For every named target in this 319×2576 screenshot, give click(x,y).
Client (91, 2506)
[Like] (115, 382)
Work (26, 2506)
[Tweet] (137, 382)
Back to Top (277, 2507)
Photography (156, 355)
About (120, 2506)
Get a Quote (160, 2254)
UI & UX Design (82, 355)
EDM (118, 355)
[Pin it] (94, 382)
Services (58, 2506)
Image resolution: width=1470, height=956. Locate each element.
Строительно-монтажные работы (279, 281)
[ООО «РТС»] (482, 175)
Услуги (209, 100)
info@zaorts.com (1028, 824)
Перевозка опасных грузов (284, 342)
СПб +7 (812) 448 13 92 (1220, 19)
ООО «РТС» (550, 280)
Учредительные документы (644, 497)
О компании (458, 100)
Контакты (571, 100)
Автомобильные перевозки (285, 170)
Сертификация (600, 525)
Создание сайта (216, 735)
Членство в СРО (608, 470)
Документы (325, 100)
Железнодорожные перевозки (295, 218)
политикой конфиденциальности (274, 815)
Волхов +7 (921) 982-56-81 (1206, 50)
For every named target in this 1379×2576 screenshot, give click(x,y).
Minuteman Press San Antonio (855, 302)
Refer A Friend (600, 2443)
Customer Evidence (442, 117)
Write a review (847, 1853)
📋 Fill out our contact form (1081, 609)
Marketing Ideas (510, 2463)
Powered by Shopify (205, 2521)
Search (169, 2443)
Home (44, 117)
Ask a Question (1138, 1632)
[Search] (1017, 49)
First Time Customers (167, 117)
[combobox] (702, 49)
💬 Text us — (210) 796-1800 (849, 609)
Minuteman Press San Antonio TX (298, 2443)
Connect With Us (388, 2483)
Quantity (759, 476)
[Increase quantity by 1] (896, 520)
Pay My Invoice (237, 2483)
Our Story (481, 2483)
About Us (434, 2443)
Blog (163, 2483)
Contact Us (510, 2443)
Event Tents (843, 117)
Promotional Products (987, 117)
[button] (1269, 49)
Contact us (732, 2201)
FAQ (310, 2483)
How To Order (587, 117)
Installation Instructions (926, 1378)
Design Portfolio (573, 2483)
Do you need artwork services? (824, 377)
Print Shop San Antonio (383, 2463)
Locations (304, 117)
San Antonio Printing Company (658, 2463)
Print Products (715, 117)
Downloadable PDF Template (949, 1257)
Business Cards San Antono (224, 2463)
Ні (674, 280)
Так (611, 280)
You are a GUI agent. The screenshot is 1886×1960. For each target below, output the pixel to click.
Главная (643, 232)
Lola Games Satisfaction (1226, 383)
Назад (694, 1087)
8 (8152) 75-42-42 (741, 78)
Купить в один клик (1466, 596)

□ □ □

Your task -> Among the entries above, the lines between the ones containing "Powered by Shopify (205, 2521)" and "Print Shop San Antonio (383, 2463)", inclusive, are to be transcribed exactly. No other line is to be given.

Exercise output ->
Powered by Shopify (205, 2521)
Search (169, 2443)
Home (44, 117)
Ask a Question (1138, 1632)
[Search] (1017, 49)
First Time Customers (167, 117)
[combobox] (702, 49)
💬 Text us — (210) 796-1800 (849, 609)
Minuteman Press San Antonio TX (298, 2443)
Connect With Us (388, 2483)
Quantity (759, 476)
[Increase quantity by 1] (896, 520)
Pay My Invoice (237, 2483)
Our Story (481, 2483)
About Us (434, 2443)
Blog (163, 2483)
Contact Us (510, 2443)
Event Tents (843, 117)
Promotional Products (987, 117)
[button] (1269, 49)
Contact us (732, 2201)
FAQ (310, 2483)
How To Order (587, 117)
Installation Instructions (926, 1378)
Design Portfolio (573, 2483)
Do you need artwork services? (824, 377)
Print Shop San Antonio (383, 2463)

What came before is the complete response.